What the exercise asks:
Reproduce the records below word for word, leaving out the pictures.

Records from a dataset
______

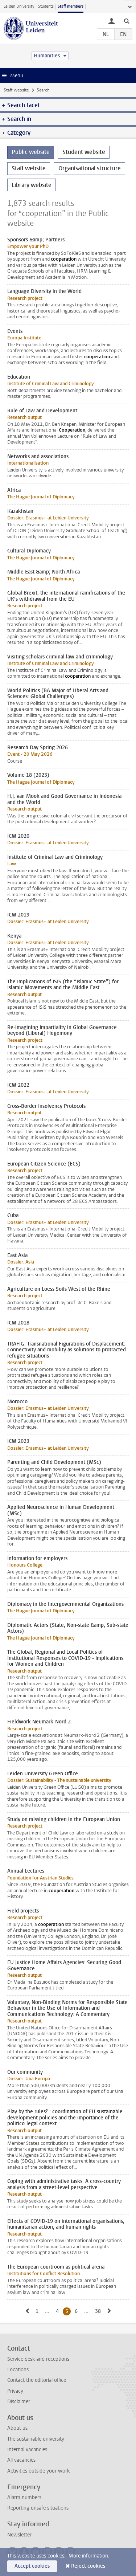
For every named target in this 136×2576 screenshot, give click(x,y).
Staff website (16, 90)
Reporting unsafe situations (38, 2507)
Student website (83, 152)
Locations (18, 2369)
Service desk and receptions (38, 2359)
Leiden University (19, 6)
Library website (31, 185)
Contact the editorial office (36, 2380)
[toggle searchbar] (126, 20)
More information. (89, 2555)
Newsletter (19, 2534)
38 (99, 2311)
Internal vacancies (27, 2449)
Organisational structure (89, 168)
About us (17, 2428)
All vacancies (21, 2460)
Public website (31, 152)
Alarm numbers (24, 2497)
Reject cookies (88, 2566)
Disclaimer (18, 2401)
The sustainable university (35, 2439)
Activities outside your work (38, 2470)
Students (46, 6)
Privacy (15, 2391)
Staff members (70, 6)
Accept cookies (32, 2566)
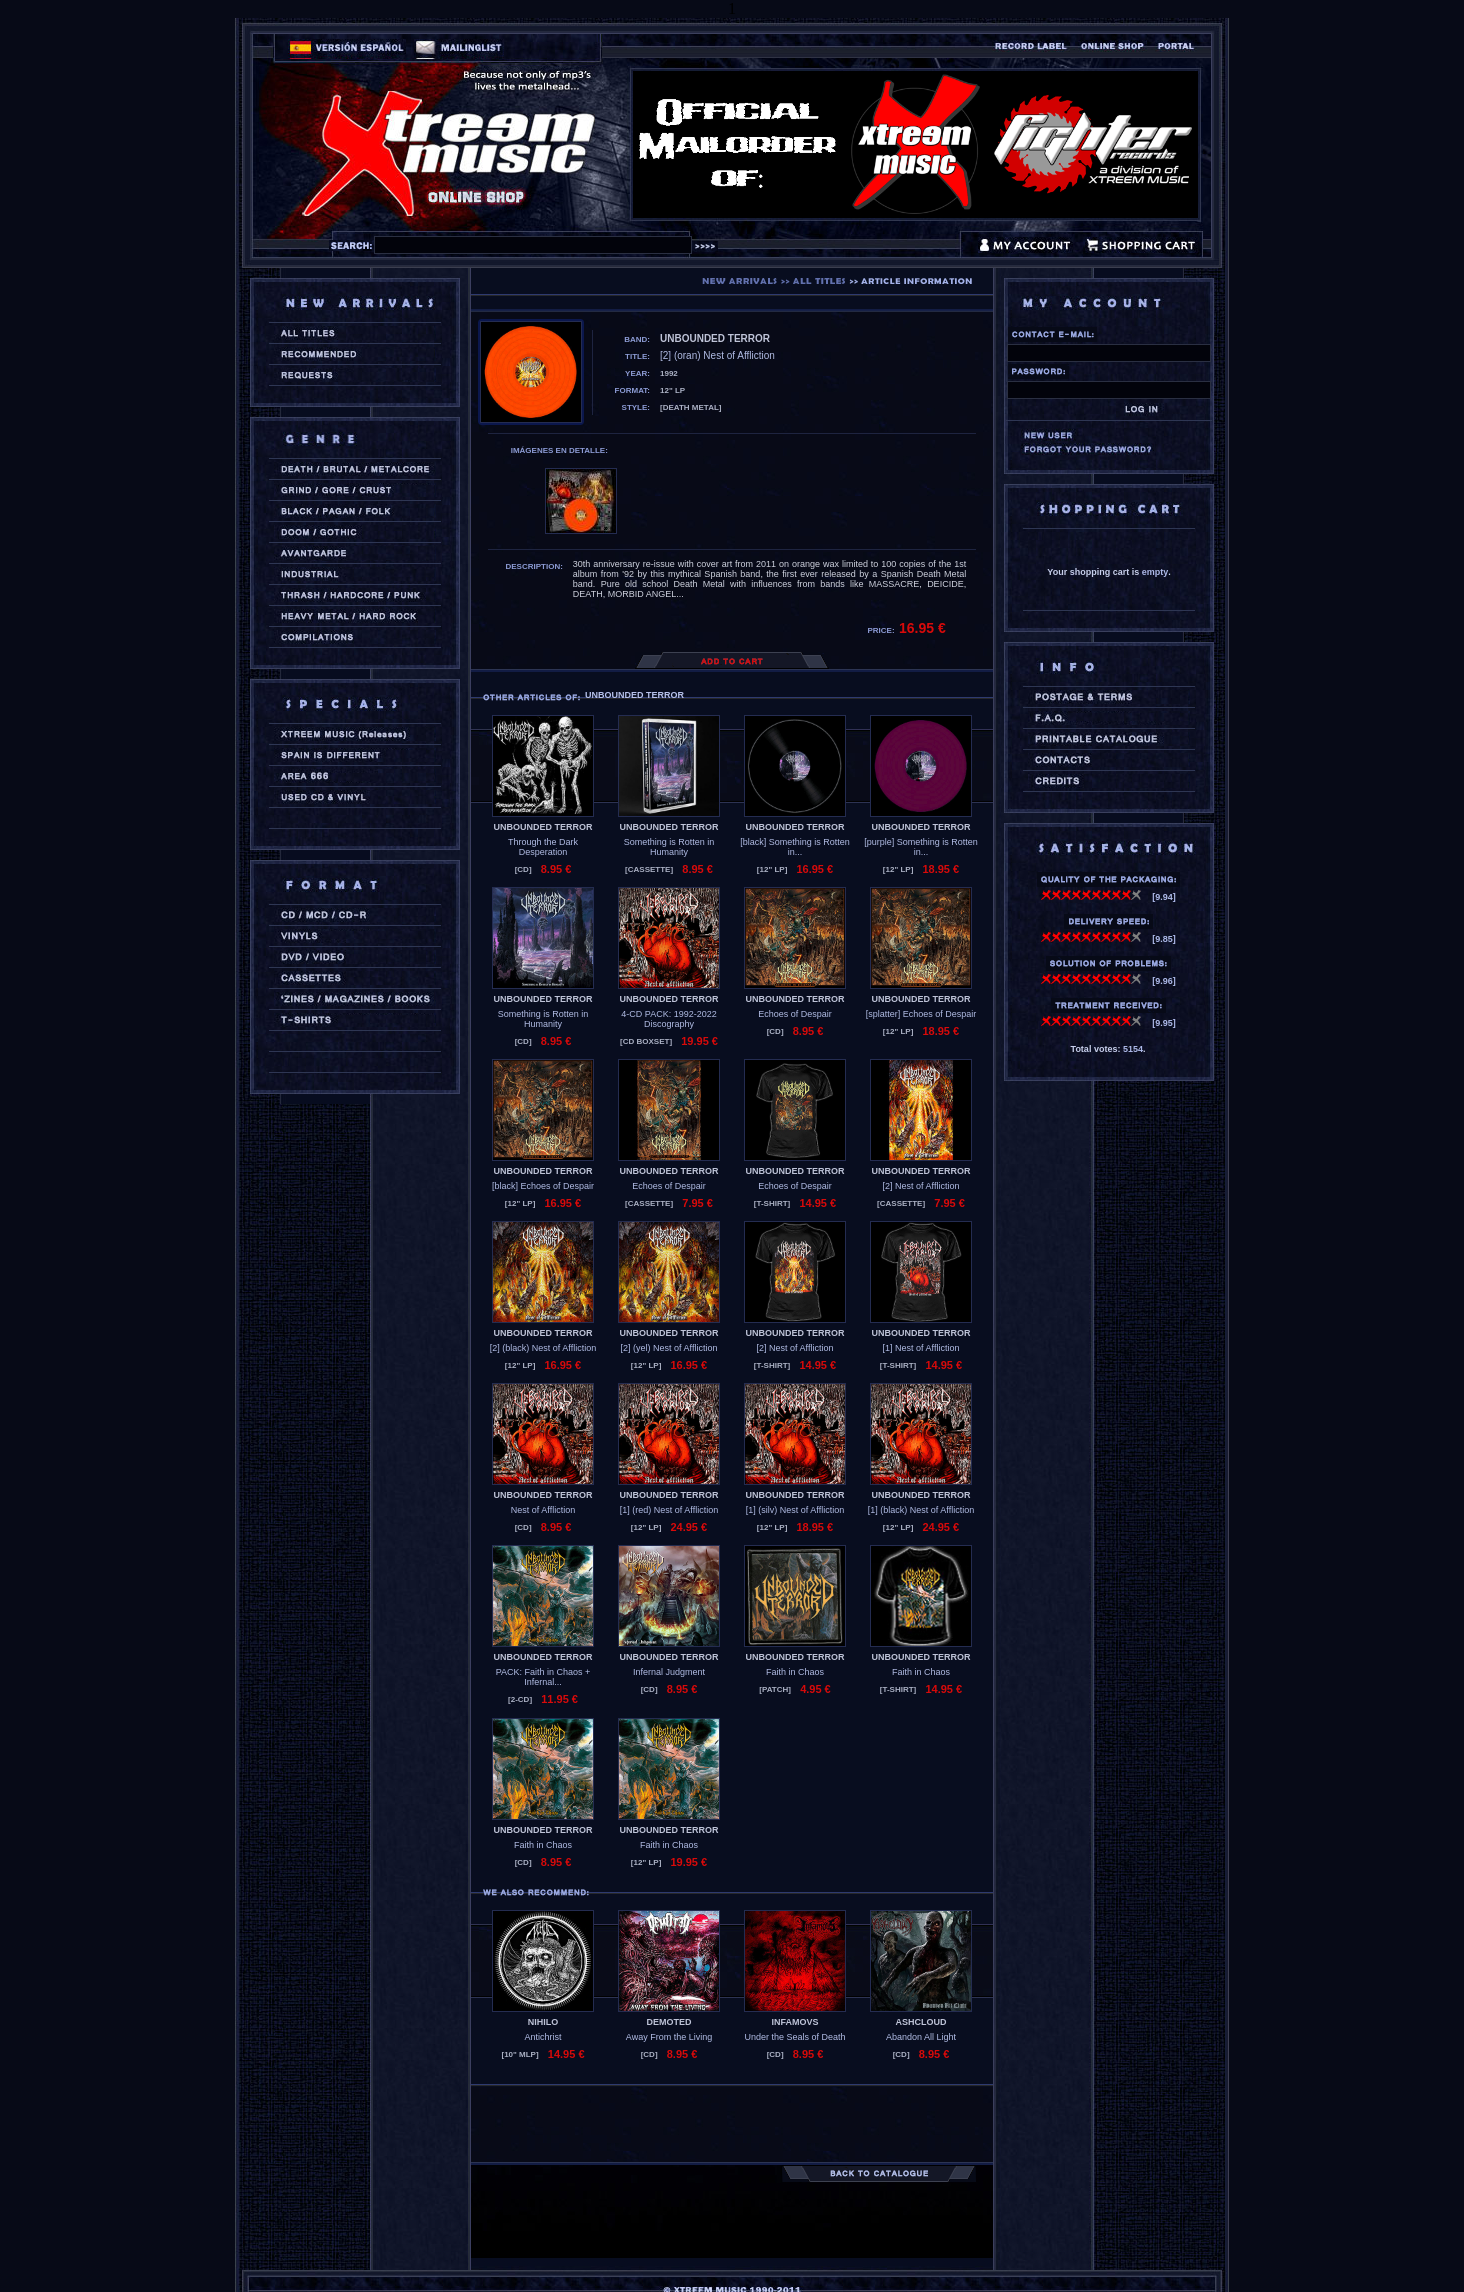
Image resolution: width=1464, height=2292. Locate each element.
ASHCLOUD (921, 2022)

______

Completed task:
For every named target in this 136×2576 screenshot, give click(x,y).
Staff website (16, 90)
Reporting unsafe situations (38, 2507)
Student website (83, 152)
Locations (18, 2369)
Service desk and receptions (38, 2359)
Leiden University (19, 6)
Library website (31, 185)
Contact the editorial office (36, 2380)
[toggle searchbar] (126, 20)
More information. (89, 2555)
Newsletter (19, 2534)
38 (99, 2311)
Internal vacancies (27, 2449)
Organisational structure (89, 168)
About us (17, 2428)
All vacancies (21, 2460)
Public website (31, 152)
Alarm numbers (24, 2497)
Reject cookies (88, 2566)
Disclaimer (18, 2401)
The sustainable university (35, 2439)
Activities outside your work (38, 2470)
Students (46, 6)
Privacy (15, 2391)
Staff members (70, 6)
Accept cookies (32, 2566)
Image resolution: width=1464, height=2292. Locate each element.
ASHCLOUD (921, 2022)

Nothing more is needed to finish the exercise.